The data follows this line. Copy verbatim the line with "1568x697 pixels." and each line after it to the end.
#### Supplied records
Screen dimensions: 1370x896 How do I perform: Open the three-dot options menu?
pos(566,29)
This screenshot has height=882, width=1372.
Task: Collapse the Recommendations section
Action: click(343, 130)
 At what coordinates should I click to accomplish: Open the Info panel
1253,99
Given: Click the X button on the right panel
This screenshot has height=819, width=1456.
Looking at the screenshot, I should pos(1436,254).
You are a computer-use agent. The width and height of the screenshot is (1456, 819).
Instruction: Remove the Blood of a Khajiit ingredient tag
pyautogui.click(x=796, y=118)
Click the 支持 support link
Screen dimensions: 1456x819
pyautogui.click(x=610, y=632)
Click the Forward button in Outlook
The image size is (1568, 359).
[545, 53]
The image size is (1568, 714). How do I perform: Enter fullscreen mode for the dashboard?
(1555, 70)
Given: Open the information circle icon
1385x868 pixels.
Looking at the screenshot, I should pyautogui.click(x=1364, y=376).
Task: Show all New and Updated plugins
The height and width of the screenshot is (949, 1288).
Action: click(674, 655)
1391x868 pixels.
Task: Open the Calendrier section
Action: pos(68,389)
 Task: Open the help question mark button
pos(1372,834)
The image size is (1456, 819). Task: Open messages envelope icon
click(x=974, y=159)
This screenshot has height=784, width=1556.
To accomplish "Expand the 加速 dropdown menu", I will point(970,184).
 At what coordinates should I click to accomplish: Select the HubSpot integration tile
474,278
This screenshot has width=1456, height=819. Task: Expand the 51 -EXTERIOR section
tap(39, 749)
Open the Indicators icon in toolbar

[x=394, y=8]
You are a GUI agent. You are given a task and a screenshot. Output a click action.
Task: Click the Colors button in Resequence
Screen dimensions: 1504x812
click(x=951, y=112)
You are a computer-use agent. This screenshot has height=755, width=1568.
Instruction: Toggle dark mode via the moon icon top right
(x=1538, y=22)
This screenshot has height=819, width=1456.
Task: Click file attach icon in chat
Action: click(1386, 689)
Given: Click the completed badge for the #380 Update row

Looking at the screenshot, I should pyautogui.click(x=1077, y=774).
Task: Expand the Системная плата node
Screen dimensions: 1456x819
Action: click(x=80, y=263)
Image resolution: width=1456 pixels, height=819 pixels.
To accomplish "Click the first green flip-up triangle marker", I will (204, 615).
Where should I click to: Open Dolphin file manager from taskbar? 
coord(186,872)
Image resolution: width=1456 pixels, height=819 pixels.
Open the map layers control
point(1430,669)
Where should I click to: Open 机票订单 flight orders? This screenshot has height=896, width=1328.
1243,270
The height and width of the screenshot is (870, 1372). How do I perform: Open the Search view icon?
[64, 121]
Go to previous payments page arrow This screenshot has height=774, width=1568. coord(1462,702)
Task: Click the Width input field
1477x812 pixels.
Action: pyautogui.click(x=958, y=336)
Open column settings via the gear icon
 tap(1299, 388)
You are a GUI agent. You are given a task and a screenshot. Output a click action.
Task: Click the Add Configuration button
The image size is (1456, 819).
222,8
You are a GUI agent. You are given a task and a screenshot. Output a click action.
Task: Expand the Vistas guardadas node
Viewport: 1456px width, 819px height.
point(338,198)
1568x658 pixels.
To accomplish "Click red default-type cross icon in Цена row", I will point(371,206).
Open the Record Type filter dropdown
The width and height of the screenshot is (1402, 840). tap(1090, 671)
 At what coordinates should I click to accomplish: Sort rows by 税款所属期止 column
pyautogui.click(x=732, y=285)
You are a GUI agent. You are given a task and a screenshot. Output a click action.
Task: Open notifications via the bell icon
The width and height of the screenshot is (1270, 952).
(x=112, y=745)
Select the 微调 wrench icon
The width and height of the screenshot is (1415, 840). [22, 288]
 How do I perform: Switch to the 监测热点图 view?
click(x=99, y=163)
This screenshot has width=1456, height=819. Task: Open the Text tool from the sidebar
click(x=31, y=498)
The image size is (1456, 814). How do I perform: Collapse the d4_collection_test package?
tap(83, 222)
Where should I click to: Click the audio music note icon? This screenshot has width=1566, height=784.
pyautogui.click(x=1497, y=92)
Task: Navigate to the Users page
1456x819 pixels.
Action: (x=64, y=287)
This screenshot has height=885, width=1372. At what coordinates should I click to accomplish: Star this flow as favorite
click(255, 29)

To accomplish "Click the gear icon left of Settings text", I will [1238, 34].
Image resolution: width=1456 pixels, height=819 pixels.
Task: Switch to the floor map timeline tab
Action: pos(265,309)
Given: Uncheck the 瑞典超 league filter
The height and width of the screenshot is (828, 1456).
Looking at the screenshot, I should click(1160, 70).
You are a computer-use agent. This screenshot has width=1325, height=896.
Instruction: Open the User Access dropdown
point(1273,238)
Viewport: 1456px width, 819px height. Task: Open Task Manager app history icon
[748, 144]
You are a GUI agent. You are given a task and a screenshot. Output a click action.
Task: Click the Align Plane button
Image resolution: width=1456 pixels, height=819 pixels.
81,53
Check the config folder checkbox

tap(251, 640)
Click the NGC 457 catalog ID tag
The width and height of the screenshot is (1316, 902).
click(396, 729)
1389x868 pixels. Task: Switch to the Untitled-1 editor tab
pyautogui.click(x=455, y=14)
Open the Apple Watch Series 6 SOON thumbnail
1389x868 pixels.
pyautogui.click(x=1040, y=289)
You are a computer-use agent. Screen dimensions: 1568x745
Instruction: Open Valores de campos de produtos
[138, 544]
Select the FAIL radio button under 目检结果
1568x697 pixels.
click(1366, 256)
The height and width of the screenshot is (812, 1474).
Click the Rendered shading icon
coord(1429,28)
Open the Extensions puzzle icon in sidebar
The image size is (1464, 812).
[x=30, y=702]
########
| Result |
1568x697 pixels.
click(1366, 256)
The height and width of the screenshot is (812, 1474).
Click the Rendered shading icon
coord(1429,28)
Open the Extensions puzzle icon in sidebar
The image size is (1464, 812).
[x=30, y=702]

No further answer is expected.